> [INPUT ROWS]
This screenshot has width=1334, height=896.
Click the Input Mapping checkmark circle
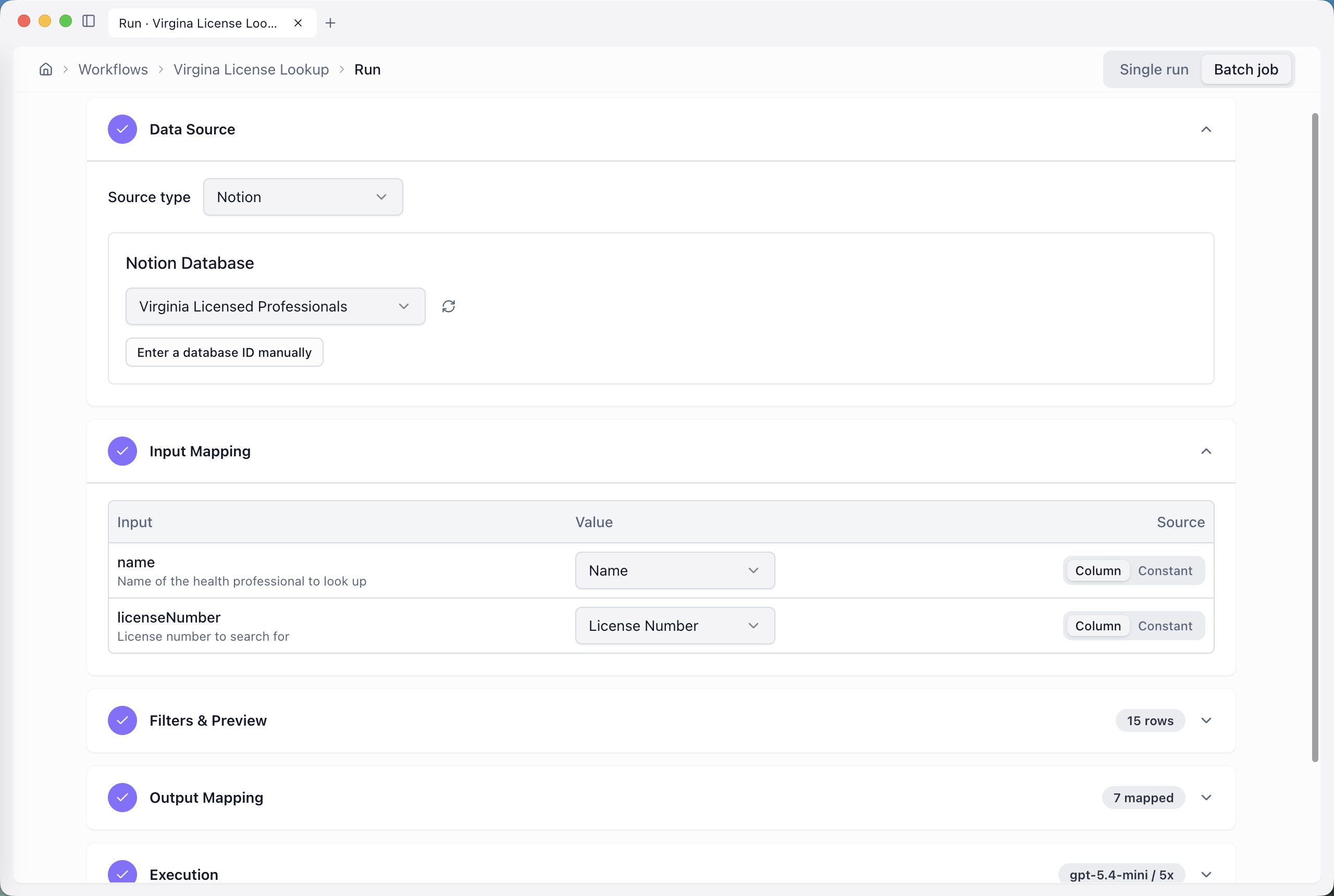122,452
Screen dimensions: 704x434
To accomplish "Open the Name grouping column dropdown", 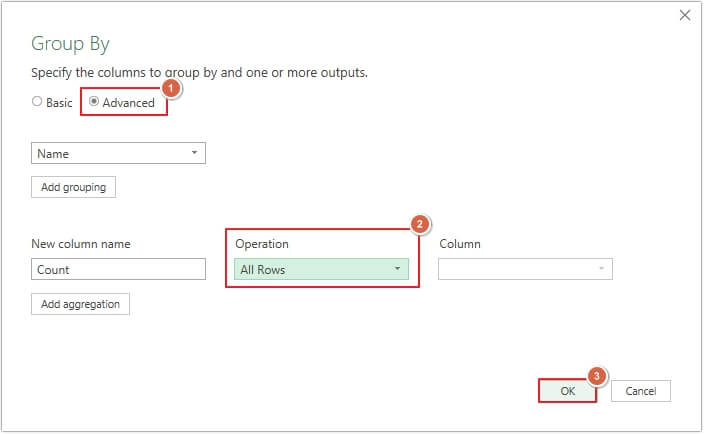I will 118,153.
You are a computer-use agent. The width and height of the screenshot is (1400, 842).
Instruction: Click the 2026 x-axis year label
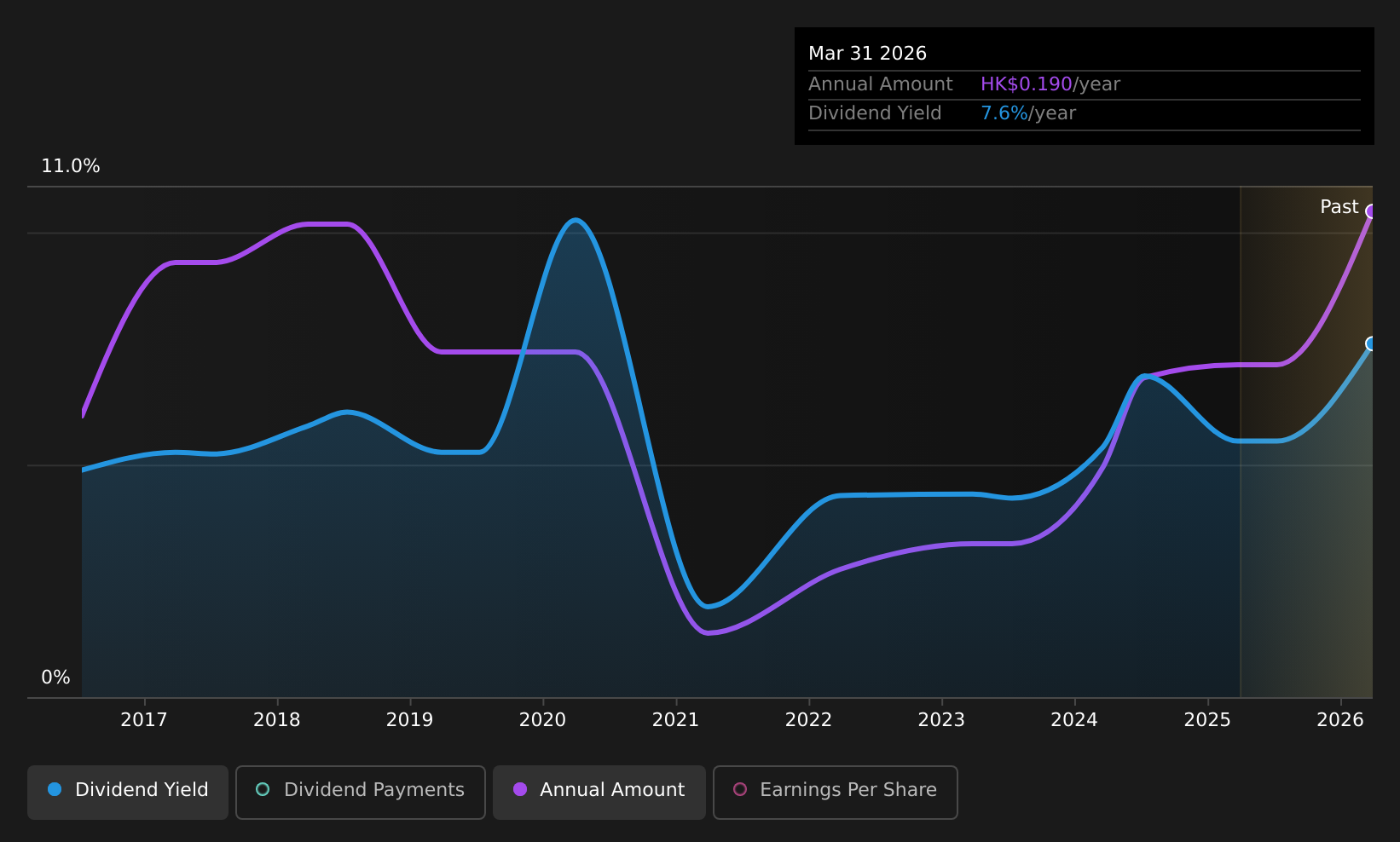coord(1340,720)
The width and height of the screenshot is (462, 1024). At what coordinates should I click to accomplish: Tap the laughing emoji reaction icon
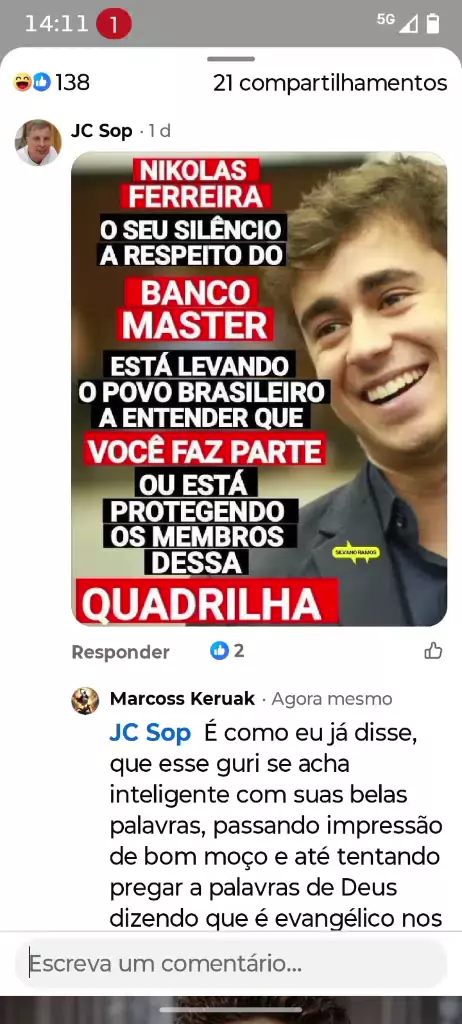pos(22,83)
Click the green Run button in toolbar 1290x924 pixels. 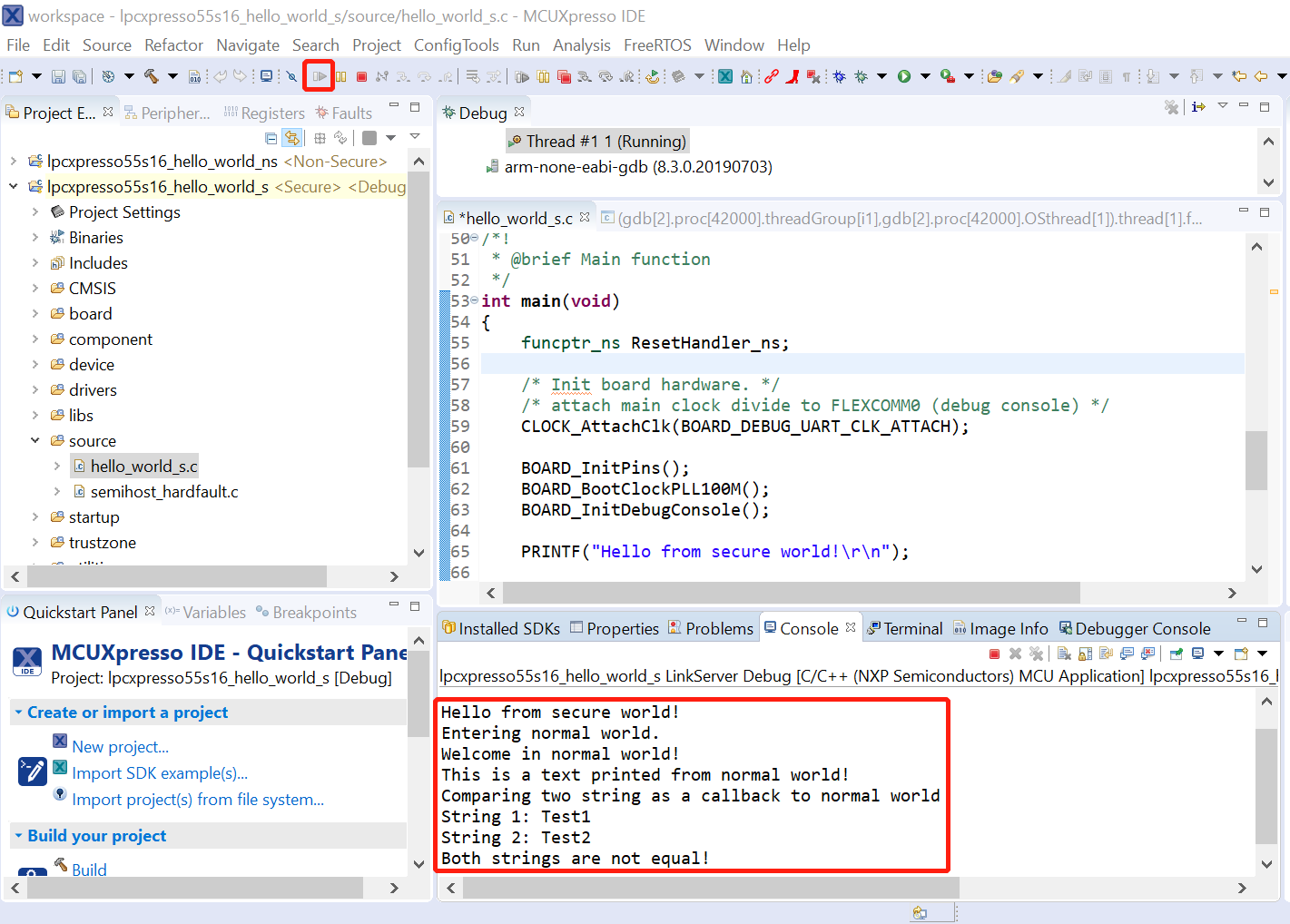click(904, 77)
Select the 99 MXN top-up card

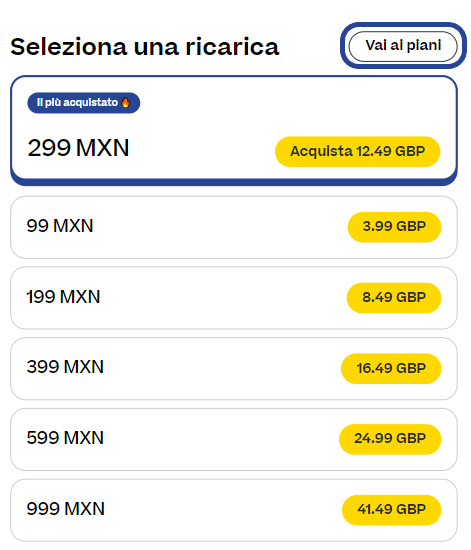pyautogui.click(x=234, y=227)
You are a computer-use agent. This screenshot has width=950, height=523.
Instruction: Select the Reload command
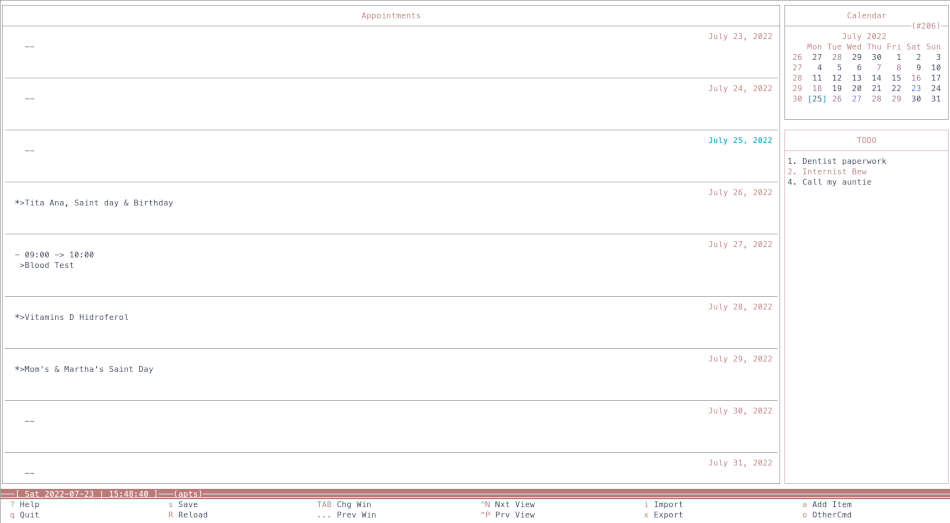click(x=192, y=515)
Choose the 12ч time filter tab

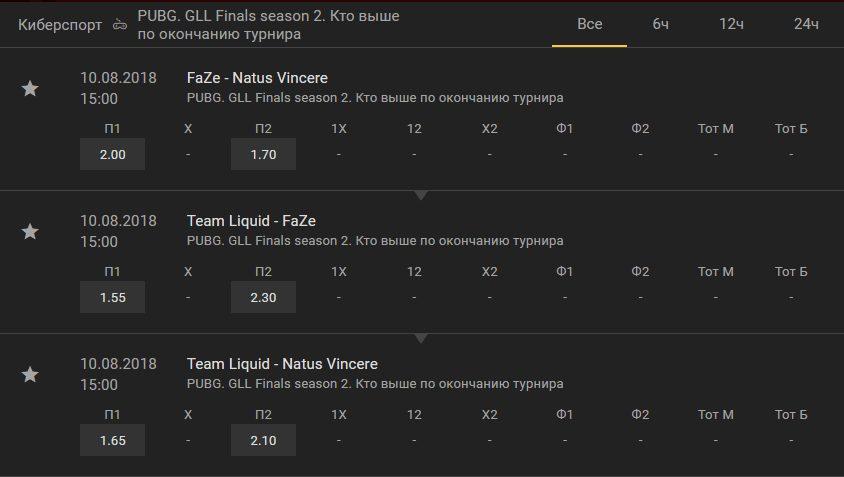(731, 24)
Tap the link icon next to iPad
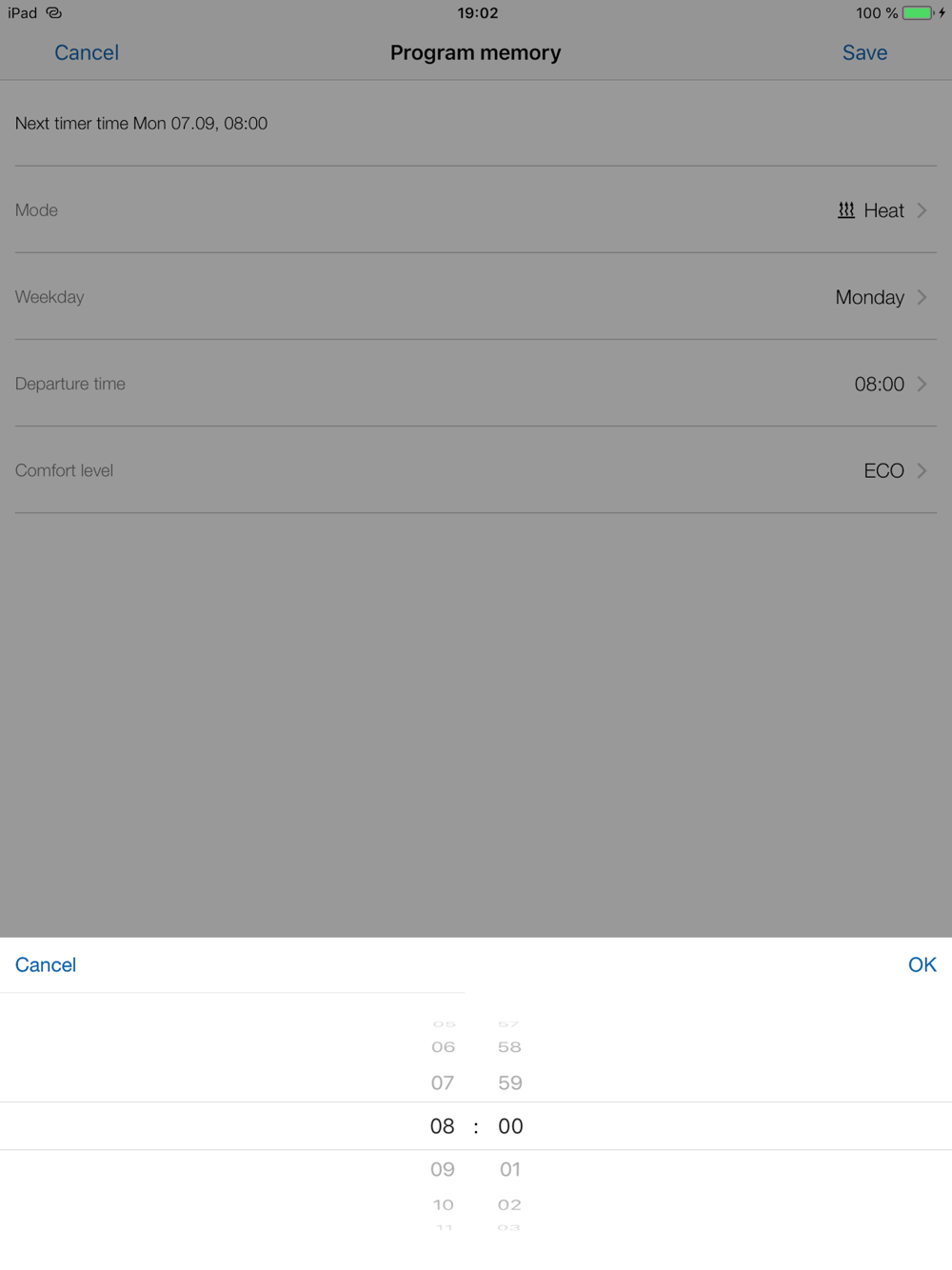Image resolution: width=952 pixels, height=1270 pixels. coord(54,13)
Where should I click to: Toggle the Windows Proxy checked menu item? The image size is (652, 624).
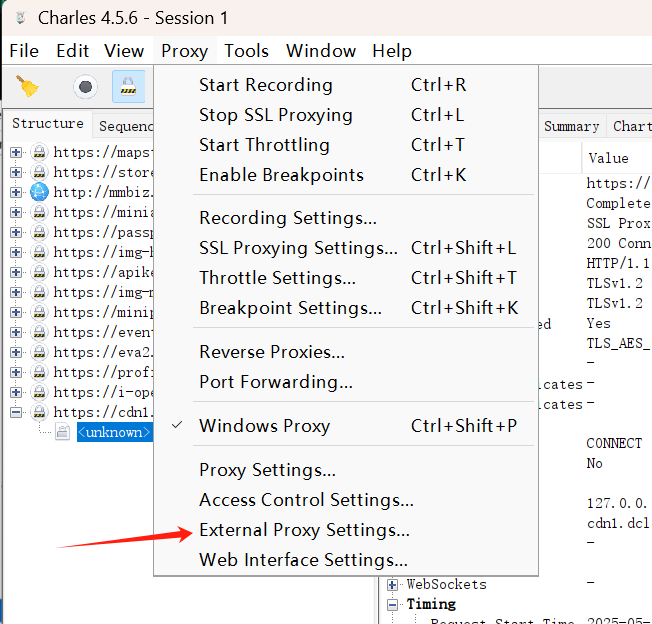[x=264, y=426]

> [WHAT THE TASK REQUIRES] Extract the lines starting at the one that contains "Tap the link icon next to iPad" and running through the end of the items, copying each one verbatim. Omit the pictures from your answer.

> [THE ANSWER]
Tap the link icon next to iPad
Image resolution: width=952 pixels, height=1270 pixels. coord(54,13)
Where should I click to: Toggle the Windows Proxy checked menu item? The image size is (652, 624).
[x=264, y=426]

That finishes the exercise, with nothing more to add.